_Data:_
---+---

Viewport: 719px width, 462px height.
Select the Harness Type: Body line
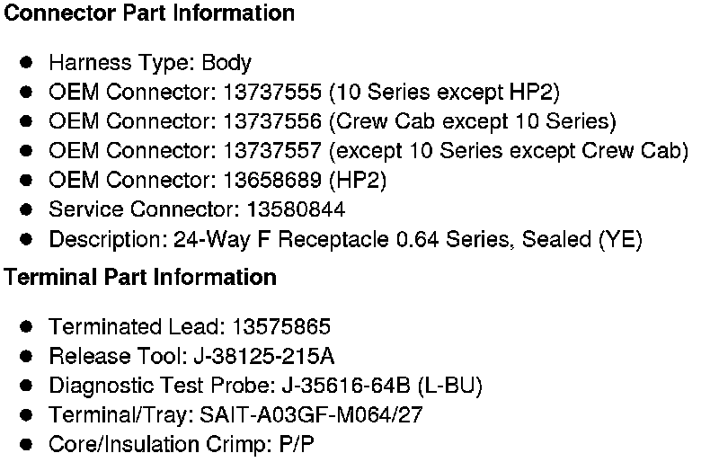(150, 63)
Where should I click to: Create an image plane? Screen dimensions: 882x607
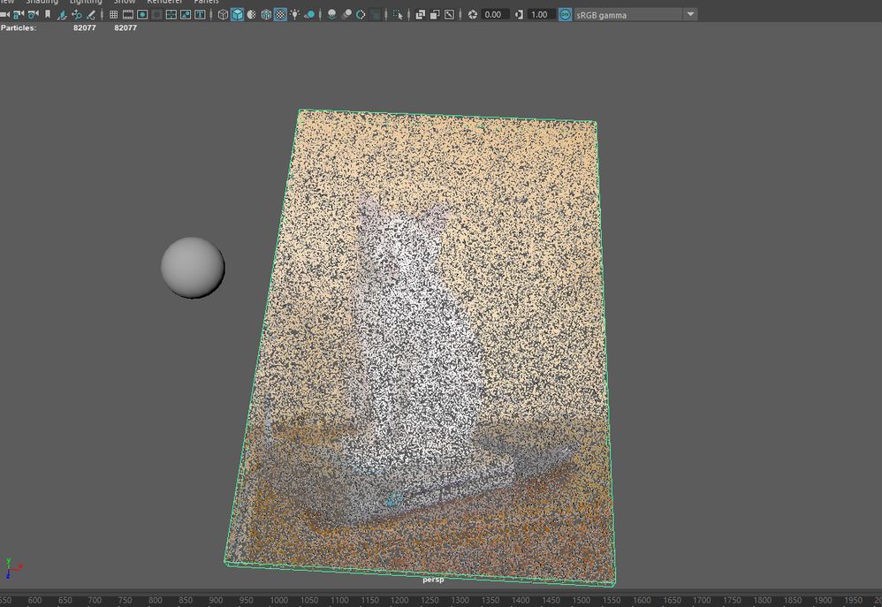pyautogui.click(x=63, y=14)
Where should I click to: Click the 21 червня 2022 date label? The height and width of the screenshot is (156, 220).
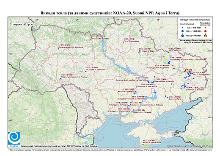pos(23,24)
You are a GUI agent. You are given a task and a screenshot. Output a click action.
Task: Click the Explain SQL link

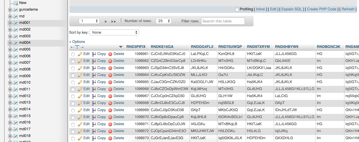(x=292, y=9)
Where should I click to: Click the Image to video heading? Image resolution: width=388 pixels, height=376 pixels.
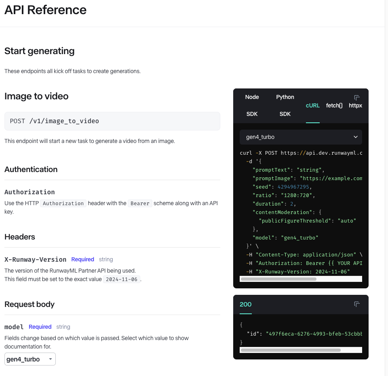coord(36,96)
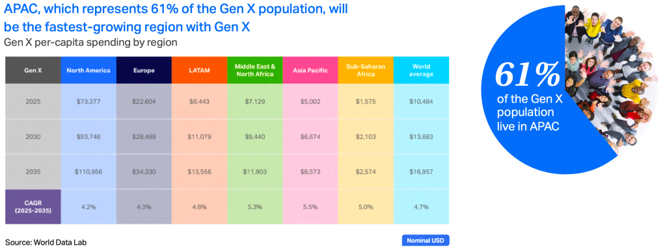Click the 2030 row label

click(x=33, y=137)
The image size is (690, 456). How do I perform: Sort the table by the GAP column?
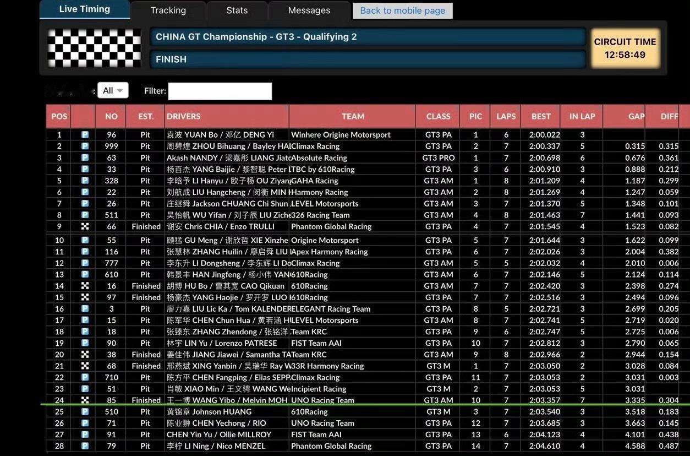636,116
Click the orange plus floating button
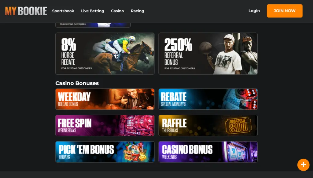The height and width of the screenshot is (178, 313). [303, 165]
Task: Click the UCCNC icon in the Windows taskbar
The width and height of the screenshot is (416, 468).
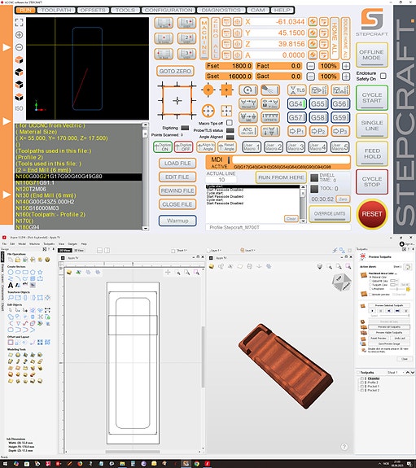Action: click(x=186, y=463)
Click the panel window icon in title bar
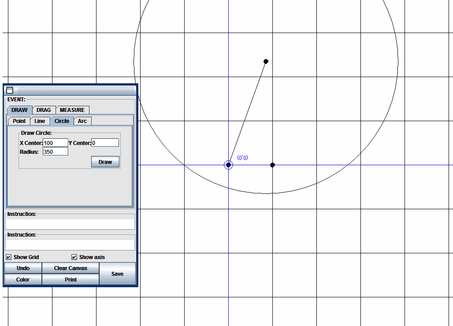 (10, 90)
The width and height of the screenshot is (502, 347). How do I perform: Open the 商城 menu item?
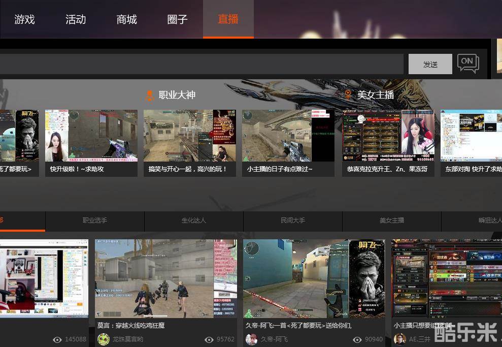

---+---

_Problem description:_
Write out every line of the listing exactly as written, and leave the pictures out.

_Solution below:_
Viewport: 719px width, 462px height.
Select the Harness Type: Body line
(150, 63)
Where should I click to: Create an image plane? Screen dimensions: 882x607
pyautogui.click(x=63, y=14)
Where should I click to: Click the 21 червня 2022 date label? The height and width of the screenshot is (156, 220).
pos(23,24)
You are a GUI agent. You are given a task and a screenshot. Output a click action.
Task: Click the Explain SQL link

(x=292, y=9)
Where should I click to: Click the Image to video heading? Image resolution: width=388 pixels, height=376 pixels.
coord(36,96)
Click the 2030 row label

click(x=33, y=137)
The image size is (690, 456). How do I perform: Sort the table by the GAP column?
636,116
Click the orange plus floating button
The height and width of the screenshot is (178, 313). [303, 165]
Task: Click the UCCNC icon in the Windows taskbar
The width and height of the screenshot is (416, 468).
Action: click(x=186, y=463)
Click the panel window icon in title bar
 (10, 90)
The width and height of the screenshot is (502, 347). How do I perform: Open the 商城 menu item?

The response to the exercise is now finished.